Debido a que todos se lamentan a su manera y ritmo, no hay una cantidad específica o “usual” de tiempo en que las personas experimenten / completen estas fases. En algunos casos, recibir asesoramiento sobre el duelo y / o unirse a un grupo de apoyo para el duelo puede ayudar a un individuo afligido a pasar las fases con mayor fluidez.

Las cuatro tareas del luto

En 1982, el psicólogo estadounidense William J. Worden publicó su libro “Asesoramiento del dolor y terapia del dolor”, que ofrecía su concepto de las cuatro tareas del luto:

  1. Acepte la realidad de la pérdida:  Enfrentarse con la realidad de que la persona está muerta y no regresará, es la primera tarea que un individuo afligido necesita completar. Sin lograr esto, no podrá continuar con el proceso de duelo.
  2. Afrontar el dolor de la pena:  su reacción a la muerte de un ser queridosuele ser dolorosa, y experimentará una gran variedad de emociones, como ira, culpa, miedo, depresión, tristeza, desesperación, etc.
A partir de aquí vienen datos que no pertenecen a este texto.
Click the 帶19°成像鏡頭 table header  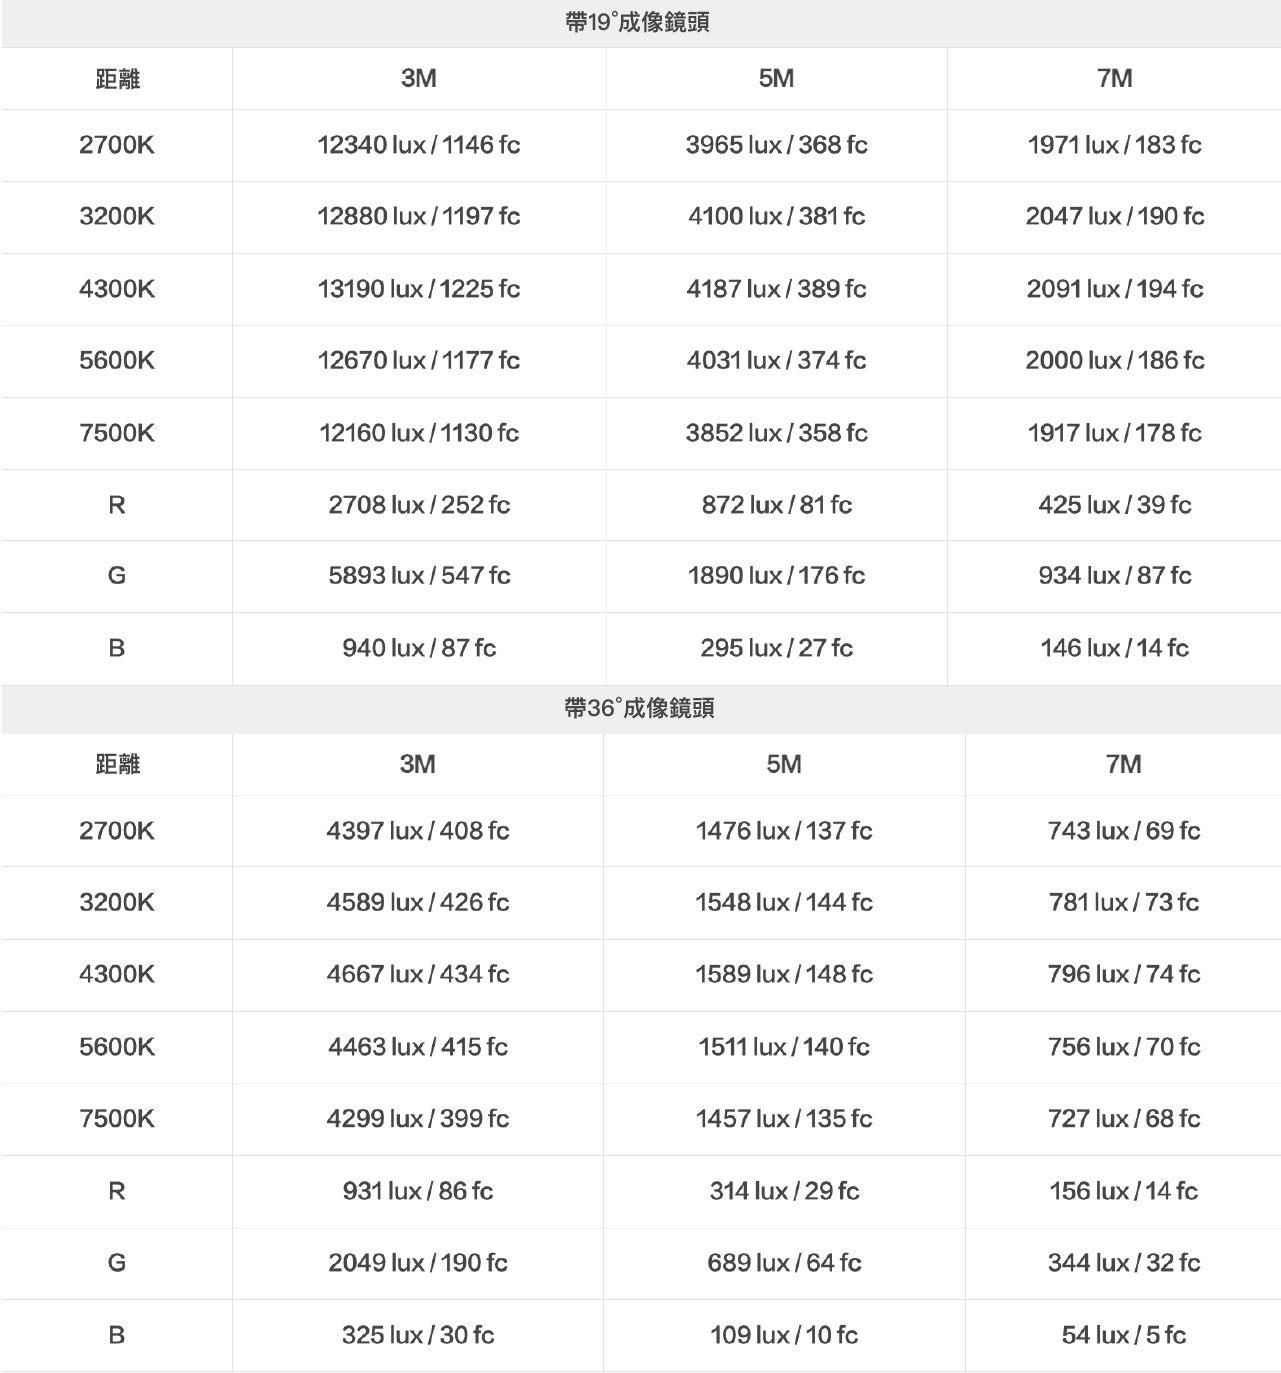[638, 23]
Esta tarea lleva tiempo. . Se requiere que los afligidos reconozcan estas diferentes emociones y el dolor, en lugar de reprimir o evitar estos sentimientos, para poder superarlos.
  3. Ajustarse a un entorno en el que falta el fallecido:  además de los ajustes emocionales y / o psicológicos, esta tarea puede requerir la adopción de un rol o función que el difunto realizó una vez, y variará según la naturaleza de la relación. Por ejemplo, si su cónyuge o pareja muere, esta tarea puede involucrarle manejar las finanzas del hogar, criar a un hijo solo, encontrar un trabajo o regresar a una carrera, etc.
  1. Encuentre una conexión duradera con el fallecido mientras se embarca en una nueva vida: si  bien nada puede obligarlo a olvidarse por completo de su relación con el fallecido, el objetivo es encontrar un lugar apropiado en su vida emocional para seguir adelante y comenzar a vivir de nuevo. Esto podría requerir soltar los archivos adjuntos para que puedan comenzar a formarse relaciones nuevas y significativas.

Trabajar a través de estas cuatro tareas de luto puede ayudar a los afligidos a aceptar su pérdida y regresar a un nuevo estado de normalidad. Nuevamente, la participación en grupos de apoyo para la pérdida de un duelo o la búsqueda de asesoramiento sobre el duelo puede ayudar a las personas a avanzar en estas tareas.